Given exercise -
Filter the records below, keeping only the lines that contain the word "field".

Data shown -
####################

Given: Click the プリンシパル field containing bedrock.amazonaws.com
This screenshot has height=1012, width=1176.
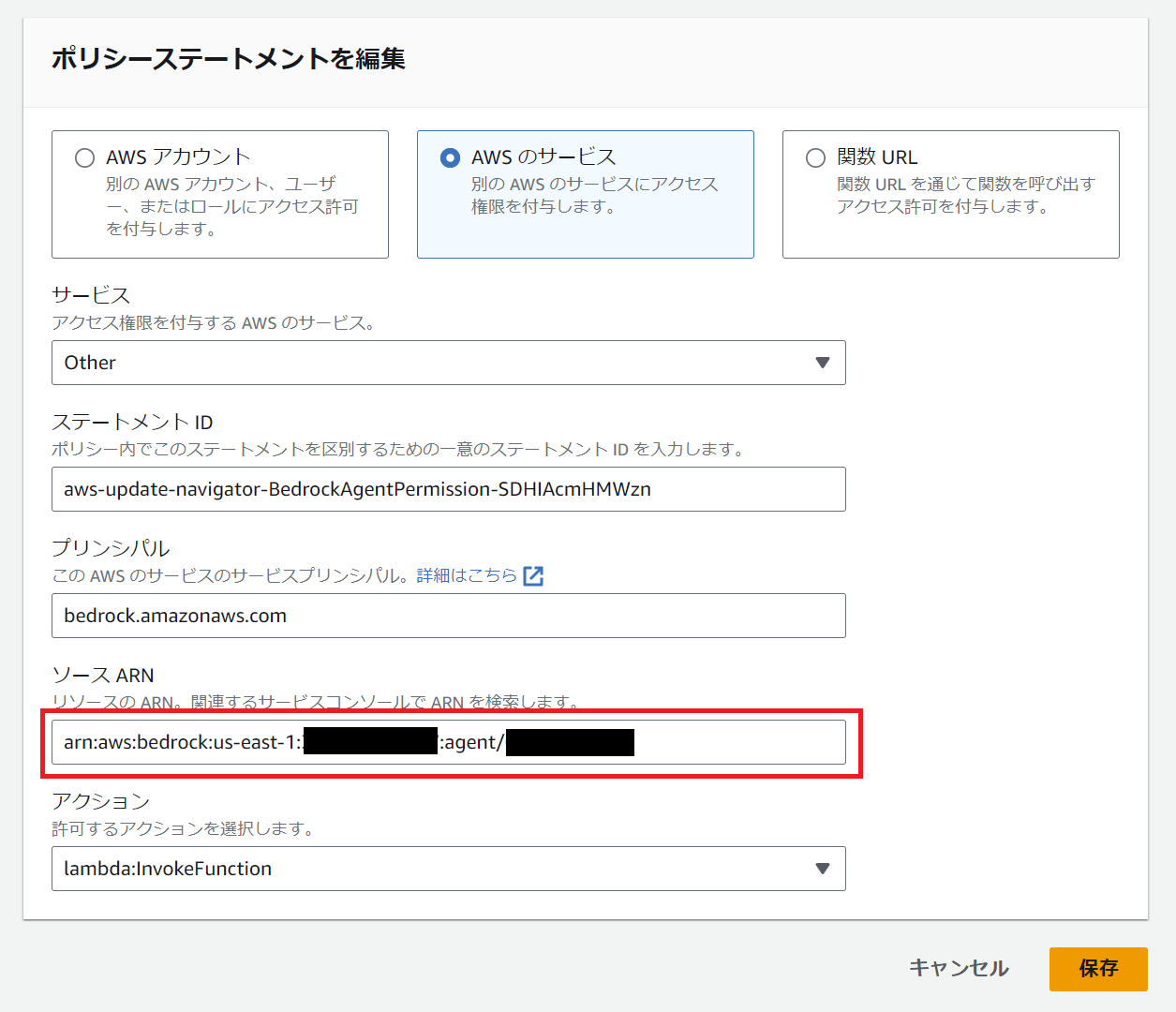Looking at the screenshot, I should pos(449,616).
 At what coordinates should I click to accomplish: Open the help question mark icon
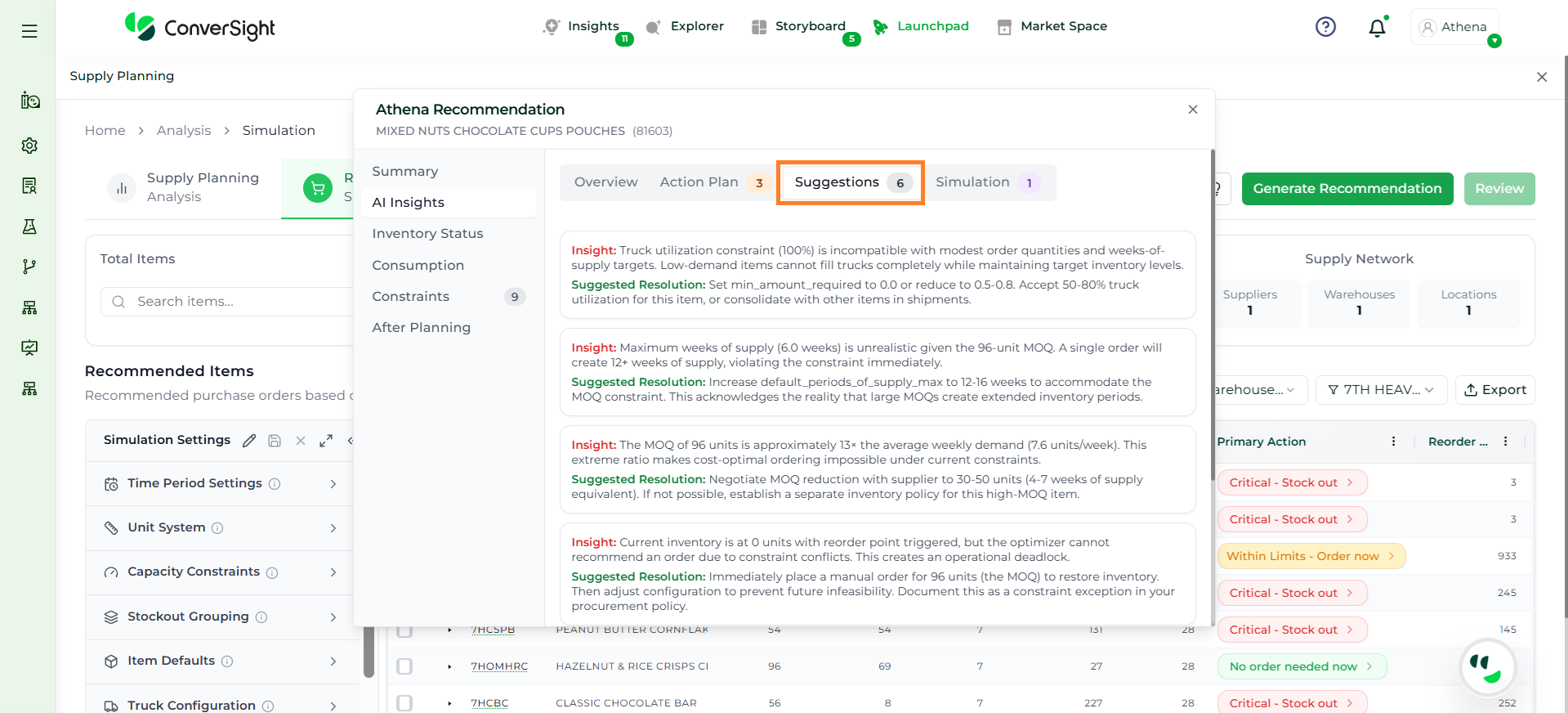[x=1325, y=27]
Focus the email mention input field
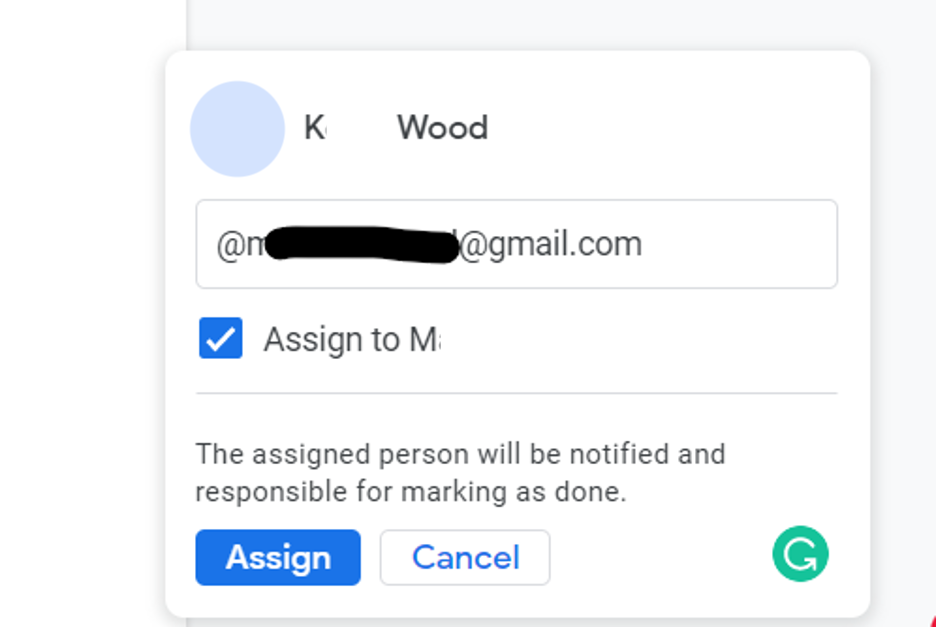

####################

Complete response -
Given: Click the プリンシパル field containing bedrock.amazonaws.com
Focus the email mention input field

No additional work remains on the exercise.